As shown in Figure 8 of this specification, a lever-type connector comprises a connector housing 1 and a lever 2. The lever 2 has a pair of plate shaped arms 2B located at the ends of a long operating member 2A. The lever 2 is pivotably supported about an axis by means (not shown) provided in the arms 2B. When a corresponding connector housing 3 is fixed to the connector housing 1, cam protrusions 3A on the corresponding connector housing 3 (shown in detail in Figure 9) are made to fit with cam grooves 2C on the arms 2B, rotation of the lever 2 causing the connector housings 1 and 3 to be drawn together. When separation is to be carried out, the lever 2 is pivoted in the opposite direction.
In the lever-type connector, when the lever 2 is pivoted, an operating force is applied against the operating member 2A towards the connector housing 1. If the fitting resistance or separation resistance between the connector housings is large, the operating force applied to the operating member 2A is also inevitably increased.
In these circumstances the operating member 2A bends towards the connector housing 1 and in accompaniment with this the arms 2B spread. As shown in an enlarged view in Figure 10, the linking of the cam protrusion 3A and the cam groove 2C becomes slight and less effective.
EP-A-0599332 discloses a lever-type connector in which the lever arm is unsupported during most of its arc of movement. Accordingly bending of the mid-portion is possible if excessive force is applied.
The present invention has been developed after taking the above problem into consideration, and aims to present a lever-type connector wherein excessive bending of the operating member can be prevented.

SUMMARY OF THE INVENTION

According to the invention there is provided a lever-type connector comprising a housing having a 'U' shaped lever pivoted thereto for movement through an arc, the lever having opposite arms, one end of each arm being pivoted to a respective side of the housing about a common pivot axis, and the other end of each arm being connected to an operating member which spans the housing characterized in that one of said operating member and housing are provided with a bending preventing member adapted to prevent bending of said operating member towards said housing, wherein the bending preventing member is effective throughout movement of the operating member through said arc, said bending preventing member having a contact face for contact with the other of said housing and operating member, said contact face being at a constant radius from said pivot axis.
Such a bending preventing member, for example one or more upstanding ribs of the housing, can support the operating member against bending, and thus ensure complete engagement between the cam grooves of the lever and the cam protrusions of the mating connector.
The bending preventing member(s) may be spaced at a slight clearance or may be in light rubbing contact with the operating member or housing, as the case may be.
In a preferred embodiment the connector has a movement preventing member for preventing sideways movement of the operating member in the direction of the pivot axis; the movement preventing member may abut the bending preventing member so constraining the lever for movement only along the specified arc.

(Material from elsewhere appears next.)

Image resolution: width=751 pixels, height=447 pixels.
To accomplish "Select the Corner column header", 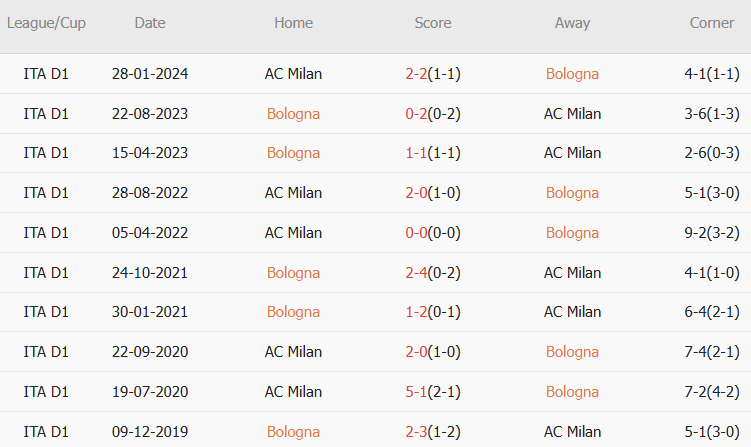I will [711, 23].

BRIEF DESCRIPTION OF DRAWINGS

Other features of the invention will be apparent from the following description. The embodiments in figures 1 to 5 are shown by way of example only:
Figure 1 is a front view showing a connector with a lever in an initial fitting position.
Figure 2 is a front view corresponding to Figure 1 with the lever pivoted to an intermediate fitting position.
Figure 3 is a schematic side view corresponding to Figure 1.
Figure 4 is a schematic side view corresponding to Figure 2.
Figure 5 is a schematic side view showing the lever of Figure 1 pivoted to a final fitting position.
Figure 6 is a schematic side view showing a connector according to the invention with a lever in an initial fitting position.
Figure 7 is a schematic side view corresponding to Figure 6 and with the lever pivoted to a final fitting position.
Figure 8 is a front view of a prior art example in an intermediate fitting position.
Figure 9 is a front view of a prior art lever showing bending of an operating member.
Figure 10 is a partially enlarged cross-sectional view corresponding to Figure 9 and showing the relationship between a cam protrusion and a cam groove.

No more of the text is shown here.